Can you render every line of the material below as a JSON list of strings, one string per line, with blank lines left out?

»»

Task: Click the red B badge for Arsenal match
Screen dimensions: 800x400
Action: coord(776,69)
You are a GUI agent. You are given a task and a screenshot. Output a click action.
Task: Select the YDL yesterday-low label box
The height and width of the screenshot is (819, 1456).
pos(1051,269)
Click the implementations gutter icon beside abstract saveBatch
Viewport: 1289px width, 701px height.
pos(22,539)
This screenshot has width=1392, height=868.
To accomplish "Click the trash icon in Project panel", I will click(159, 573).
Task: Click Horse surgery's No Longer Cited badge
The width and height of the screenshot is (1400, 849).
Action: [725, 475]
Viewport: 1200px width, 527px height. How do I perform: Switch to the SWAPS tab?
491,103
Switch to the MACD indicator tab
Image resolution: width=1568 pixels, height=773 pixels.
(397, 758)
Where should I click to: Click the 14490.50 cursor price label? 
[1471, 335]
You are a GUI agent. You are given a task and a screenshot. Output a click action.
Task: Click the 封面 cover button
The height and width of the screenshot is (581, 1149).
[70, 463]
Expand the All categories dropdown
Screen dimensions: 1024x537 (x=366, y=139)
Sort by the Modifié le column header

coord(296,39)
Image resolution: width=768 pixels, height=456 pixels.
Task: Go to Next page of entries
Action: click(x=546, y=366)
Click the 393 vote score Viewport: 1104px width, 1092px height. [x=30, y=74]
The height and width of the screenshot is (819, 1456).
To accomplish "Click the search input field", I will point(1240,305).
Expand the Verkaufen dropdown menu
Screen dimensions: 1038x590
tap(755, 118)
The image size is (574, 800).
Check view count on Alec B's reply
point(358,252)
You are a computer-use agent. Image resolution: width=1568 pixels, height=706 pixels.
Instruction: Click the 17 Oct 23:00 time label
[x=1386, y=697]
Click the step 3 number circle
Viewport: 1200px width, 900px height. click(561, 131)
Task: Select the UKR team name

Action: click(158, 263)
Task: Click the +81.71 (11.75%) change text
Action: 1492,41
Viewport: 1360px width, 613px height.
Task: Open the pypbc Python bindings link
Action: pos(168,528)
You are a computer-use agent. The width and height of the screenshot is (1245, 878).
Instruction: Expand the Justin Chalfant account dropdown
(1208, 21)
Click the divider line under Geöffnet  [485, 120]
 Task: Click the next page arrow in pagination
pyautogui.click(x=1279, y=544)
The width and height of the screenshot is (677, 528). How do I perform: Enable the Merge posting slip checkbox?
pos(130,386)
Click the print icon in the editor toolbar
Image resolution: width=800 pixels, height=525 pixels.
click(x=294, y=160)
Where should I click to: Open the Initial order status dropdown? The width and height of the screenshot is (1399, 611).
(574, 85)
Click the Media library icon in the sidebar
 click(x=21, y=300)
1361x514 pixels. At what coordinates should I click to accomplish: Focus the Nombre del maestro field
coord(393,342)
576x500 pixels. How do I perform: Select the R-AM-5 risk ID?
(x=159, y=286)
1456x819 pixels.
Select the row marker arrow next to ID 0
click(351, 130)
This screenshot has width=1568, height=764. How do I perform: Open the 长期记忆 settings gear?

««

Completed exercise –
[
  "Task: Click the red B badge for Arsenal match",
  "Screen dimensions: 800x400",
  "Action: coord(776,69)",
  "You are a GUI agent. You are given a task and a screenshot. Output a click action.",
  "Task: Select the YDL yesterday-low label box",
  "The height and width of the screenshot is (819, 1456).",
  "pos(1051,269)",
  "Click the implementations gutter icon beside abstract saveBatch",
  "Viewport: 1289px width, 701px height.",
  "pos(22,539)",
  "This screenshot has width=1392, height=868.",
  "To accomplish \"Click the trash icon in Project panel\", I will click(159, 573).",
  "Task: Click Horse surgery's No Longer Cited badge",
  "The width and height of the screenshot is (1400, 849).",
  "Action: [725, 475]",
  "Viewport: 1200px width, 527px height. How do I perform: Switch to the SWAPS tab?",
  "491,103",
  "Switch to the MACD indicator tab",
  "Image resolution: width=1568 pixels, height=773 pixels.",
  "(397, 758)",
  "Where should I click to: Click the 14490.50 cursor price label? ",
  "[1471, 335]",
  "You are a GUI agent. You are given a task and a screenshot. Output a click action.",
  "Task: Click the 封面 cover button",
  "The height and width of the screenshot is (581, 1149).",
  "[70, 463]",
  "Expand the All categories dropdown",
  "Screen dimensions: 1024x537 (x=366, y=139)",
  "Sort by the Modifié le column header",
  "coord(296,39)",
  "Image resolution: width=768 pixels, height=456 pixels.",
  "Task: Go to Next page of entries",
  "Action: click(x=546, y=366)",
  "Click the 393 vote score Viewport: 1104px width, 1092px height. [x=30, y=74]",
  "The height and width of the screenshot is (819, 1456).",
  "To accomplish \"Click the search input field\", I will point(1240,305).",
  "Expand the Verkaufen dropdown menu",
  "Screen dimensions: 1038x590",
  "tap(755, 118)",
  "The image size is (574, 800).",
  "Check view count on Alec B's reply",
  "point(358,252)",
  "You are a computer-use agent. Image resolution: width=1568 pixels, height=706 pixels.",
  "Instruction: Click the 17 Oct 23:00 time label",
  "[x=1386, y=697]",
  "Click the step 3 number circle",
  "Viewport: 1200px width, 900px height. click(561, 131)",
  "Task: Select the UKR team name",
  "Action: click(158, 263)",
  "Task: Click the +81.71 (11.75%) change text",
  "Action: 1492,41",
  "Viewport: 1360px width, 613px height.",
  "Task: Open the pypbc Python bindings link",
  "Action: pos(168,528)",
  "You are a computer-use agent. The width and height of the screenshot is (1245, 878).",
  "Instruction: Expand the Justin Chalfant account dropdown",
  "(1208, 21)",
  "Click the divider line under Geöffnet  [485, 120]",
  " Task: Click the next page arrow in pagination",
  "pyautogui.click(x=1279, y=544)",
  "The width and height of the screenshot is (677, 528). How do I perform: Enable the Merge posting slip checkbox?",
  "pos(130,386)",
  "Click the print icon in the editor toolbar",
  "Image resolution: width=800 pixels, height=525 pixels.",
  "click(x=294, y=160)",
  "Where should I click to: Open the Initial order status dropdown? The width and height of the screenshot is (1399, 611).",
  "(574, 85)",
  "Click the Media library icon in the sidebar",
  " click(x=21, y=300)",
  "1361x514 pixels. At what coordinates should I click to accomplish: Focus the Nombre del maestro field",
  "coord(393,342)",
  "576x500 pixels. How do I perform: Select the R-AM-5 risk ID?",
  "(x=159, y=286)",
  "1456x819 pixels.",
  "Select the row marker arrow next to ID 0",
  "click(351, 130)",
  "This screenshot has width=1568, height=764. How do I perform: Open the 长期记忆 settings gear?"
]